Makale

ANASAYFA
TV PROGRAMLARI
PROGRAMLAR
YAYIN AKIŞI
CANLI YAYIN
24 RADYO
REKLAM
İLETİŞİM VE KÜNYE


Yeni küresel jeopolitiğin Türkiye testi

Son dönemde Türkiye'nin çevresinde ve doğrudan merkezinde yaşanan kritik gelişmeler, bir krizler toplamından çok, yeni küresel jeopolitiğin, sert bir sınaması olarak okunabilir. Düşen İHA'lar, S-400 tartışmasının yeniden ısıtılması, NATO içi fay hatları, AB ile kontrollü yakınlaşma, Karadeniz'de vurulan tankerler, Libya'daki askeri varlık, Ege'de İsrail eksenli yeni askeri planlamalar ve Suriye sahasında artan gerilim... Tüm bunlar tek tek başlıklar değil; aynı satranç tahtasının farklı hamleleri.

Düşen İHA'lar ve Karadeniz'de vurulan tankerler

Türkiye hava sahasında ya da kontrol alanlarında düşen İHA'lar teknik olaylar gibi görünse de, esasen "kim, nerede, ne kadar ileri gidebilir" sorusunun cevabını yoklayan denemeler. Karadeniz'de Türk tankerlerinin hedef alınması, doğrudan şunu söylüyor; tarafsızlık artık sadece diplomatik bir kavram değil, fiilen test edilen bir pozisyon. Neden mi, Karadeniz, enerji ve ticaretin yeniden şekillendiği bir arter haline gelirken, Türkiye'nin Montrö ve denge politikası hem Rusya hem Batı için kontrol edilmesi gereken bir değişken.

S-400 dosyası

S-400 meselesi artık bir savunma sistemi tartışması değil; Türkiye'nin stratejik özerklik iddiasının sembolü. ABD açısından bu dosya kapanmadı. Çünkü, kapanırsa Türkiye'nin, o bilinen, tek eksenli güvenlik mimarisine dönmeyeceği tescillenmiş olacak. Zaten, NATO içindeki rahatsızlık da buradan kaynaklanıyor. Türkiye, ittifak içinde ama ittifaka mahkum olmayan yeni bir çizgi inşa ediyor. Yani, S-400 dosyası, silah sisteminden jeopolitik sembolizme çoktan evrilmiş durumda.

NATO ve AB ile ilişkiler

Türkiye'nin NATO'daki rolü askeri olarak vazgeçilmez olsa da siyasi olarak zorlayıcı. Türkiye ittifakın güney kanadını fiilen korurken, Karadeniz'e erişimi de kontrol eder, Orta Doğu–Kafkasya hattında ise ileri bir savunma sağlar. Türkiye ayrıca kriz anlarında sahaya asker koyabilen nadir NATO ülkelerden biri. İşte bu özellikleri Türkiye'yi NATO içinde vazgeçilmez kılar. Ancak siyasi olarak zorlayıcı bir rolü de var; çünkü Türkiye güvenlik tehditlerini (terör, sınır güvenliği, bölgesel istikrarsızlık) NATO'nun önceliklerinden farklı tanımlar. Dolayısı ile ittifak içi uzlaşıyı veto gücüyle zorlar ve tek eksenli Batı çizgisine bağlı kalmadan Rusya, Orta Doğu ve Avrasya ile eş zamanlı ilişkiler kurar. Kısacası Türkiye, NATO için olmazsa olmaz bir askeri omurga. Ama! itaat eden değil pazarlık eden bir siyasi aktör.

Veri Kümesi İçeriği
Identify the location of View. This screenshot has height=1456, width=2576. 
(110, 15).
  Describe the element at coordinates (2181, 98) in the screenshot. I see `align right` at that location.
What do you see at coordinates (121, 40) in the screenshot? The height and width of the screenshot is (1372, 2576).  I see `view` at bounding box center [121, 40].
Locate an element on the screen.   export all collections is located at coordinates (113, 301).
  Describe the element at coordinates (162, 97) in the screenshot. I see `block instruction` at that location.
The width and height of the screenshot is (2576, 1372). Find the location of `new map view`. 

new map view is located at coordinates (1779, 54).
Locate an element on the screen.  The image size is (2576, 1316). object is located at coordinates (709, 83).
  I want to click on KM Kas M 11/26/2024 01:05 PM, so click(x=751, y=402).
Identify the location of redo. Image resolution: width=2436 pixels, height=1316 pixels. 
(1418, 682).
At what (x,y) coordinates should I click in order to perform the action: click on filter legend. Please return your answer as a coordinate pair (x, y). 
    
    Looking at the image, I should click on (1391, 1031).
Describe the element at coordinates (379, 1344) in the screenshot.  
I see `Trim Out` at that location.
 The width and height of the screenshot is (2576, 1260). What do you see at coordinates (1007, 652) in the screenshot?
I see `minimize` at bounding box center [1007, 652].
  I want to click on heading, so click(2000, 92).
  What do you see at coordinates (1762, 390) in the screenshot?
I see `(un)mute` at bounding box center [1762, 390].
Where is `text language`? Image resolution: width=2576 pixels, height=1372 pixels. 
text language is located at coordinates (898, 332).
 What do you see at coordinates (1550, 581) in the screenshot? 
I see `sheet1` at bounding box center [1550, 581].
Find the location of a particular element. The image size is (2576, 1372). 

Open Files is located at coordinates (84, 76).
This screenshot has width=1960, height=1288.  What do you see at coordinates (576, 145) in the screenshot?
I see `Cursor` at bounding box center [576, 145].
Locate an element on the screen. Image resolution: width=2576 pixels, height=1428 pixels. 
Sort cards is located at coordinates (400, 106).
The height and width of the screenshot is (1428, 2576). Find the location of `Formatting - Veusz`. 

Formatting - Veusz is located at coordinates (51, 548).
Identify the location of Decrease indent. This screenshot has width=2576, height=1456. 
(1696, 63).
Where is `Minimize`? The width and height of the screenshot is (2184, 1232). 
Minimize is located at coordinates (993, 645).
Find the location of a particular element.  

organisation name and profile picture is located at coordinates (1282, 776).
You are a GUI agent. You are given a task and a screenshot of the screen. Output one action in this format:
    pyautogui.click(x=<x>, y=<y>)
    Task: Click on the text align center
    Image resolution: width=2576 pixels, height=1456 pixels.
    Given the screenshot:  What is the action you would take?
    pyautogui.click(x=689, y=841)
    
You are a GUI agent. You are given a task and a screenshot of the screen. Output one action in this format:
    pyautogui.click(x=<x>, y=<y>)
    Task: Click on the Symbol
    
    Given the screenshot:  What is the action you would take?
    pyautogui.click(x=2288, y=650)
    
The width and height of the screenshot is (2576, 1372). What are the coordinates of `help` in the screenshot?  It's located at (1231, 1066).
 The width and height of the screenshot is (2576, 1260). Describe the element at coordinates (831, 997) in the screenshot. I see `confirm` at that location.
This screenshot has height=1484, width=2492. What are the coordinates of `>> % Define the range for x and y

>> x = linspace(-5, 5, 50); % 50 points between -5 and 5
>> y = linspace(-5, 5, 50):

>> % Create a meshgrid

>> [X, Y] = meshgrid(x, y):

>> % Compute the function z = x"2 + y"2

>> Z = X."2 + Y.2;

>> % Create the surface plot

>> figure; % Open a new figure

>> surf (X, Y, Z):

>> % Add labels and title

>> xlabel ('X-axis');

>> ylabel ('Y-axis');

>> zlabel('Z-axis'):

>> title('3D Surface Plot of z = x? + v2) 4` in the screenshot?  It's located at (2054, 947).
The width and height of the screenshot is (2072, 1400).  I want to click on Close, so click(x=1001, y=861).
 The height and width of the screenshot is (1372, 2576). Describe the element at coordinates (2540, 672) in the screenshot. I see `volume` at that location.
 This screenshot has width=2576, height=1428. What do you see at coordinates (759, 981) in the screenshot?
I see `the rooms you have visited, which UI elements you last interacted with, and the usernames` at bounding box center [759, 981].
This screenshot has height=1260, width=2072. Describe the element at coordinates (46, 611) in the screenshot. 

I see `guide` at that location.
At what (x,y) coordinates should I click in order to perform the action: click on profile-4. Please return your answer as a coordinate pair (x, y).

Yönerge 1
Makaleye göre aşağıdaki soruları yanıtlayın:
(a) Karadeniz'de hangi Türk gemileri hedef alınmıştır?
(b) S-400 meselesi neyin sembolü olarak nitelendirilir?
(c) Türkiye'nin NATO'dan farklı tanımladığı güvenlik tehditleri olarak parantez içinde hangileri sayılır?
Yönerge 2
Aşağıdaki ifadelerin makaleyle uyuşup uyuşmadığını belirtin; her biri için evet veya hayır deyip makaledeki belirleyici sözleri aynen alıntılayın.
(a) ABD açısından S-400 dosyası kapanmıştır.
(b) Türkiye, kriz anlarında sahaya asker koyabilen az sayıdaki NATO ülkesinden biridir.
(c) Düşen İHA'lar yalnızca teknik olaylardır.
Yönerge 3
Türkiye ve yeni küresel jeopolitik üzerine olan makaleyi, son cümlesinden sonra aynı üslupla sürdürün.
Kayıtlar, makaleden bağımsız ayrı bir malzemedir.

Alıştırma Sonucu 1
(a) Tankerler.
(b) Türkiye'nin stratejik özerklik iddiasının.
(c) Terör, sınır güvenliği ve bölgesel istikrarsızlık.

Alıştırma Sonucu 2
(a) Hayır: "ABD açısından bu dosya kapanmadı."
(b) Evet: "Türkiye ayrıca kriz anlarında sahaya asker koyabilen nadir NATO ülkelerden biri."
(c) Hayır: "teknik olaylar gibi görünse de, esasen "kim, nerede, ne kadar ileri gidebilir" sorusunun cevabını yoklayan denemeler."

Alıştırma Sonucu 3
Gelelim, AB ile ilişkilere.. AB ile son dönemde artan temaslar elbette bir üyelik romantizmi değil, enerji, göç, güvenlik başlıklarında zorunlu pragmatizm. Avrupa için Türkiye artık bir aday ülkeden çok, bir kriz yöneticisi.

Türkiye – Rusya İlişkileri

Ankara–Moskova hattı, klasik ittifak kalıplarını aşan bir hat. Enerji, turizm ve bölgesel dosyalar üzerinden kurulan bu ilişki, kontrollü rekabet ve zorunlu işbirliği formülüne dayanıyor. Ancak Karadeniz ve Suriye dosyaları, bu dengenin her an bozulabileceğini de hatırlatıyor. Yani Türkiye- Rusya ilişkileri ne dostluk ne de düşmanlık olarak nitelenebilir.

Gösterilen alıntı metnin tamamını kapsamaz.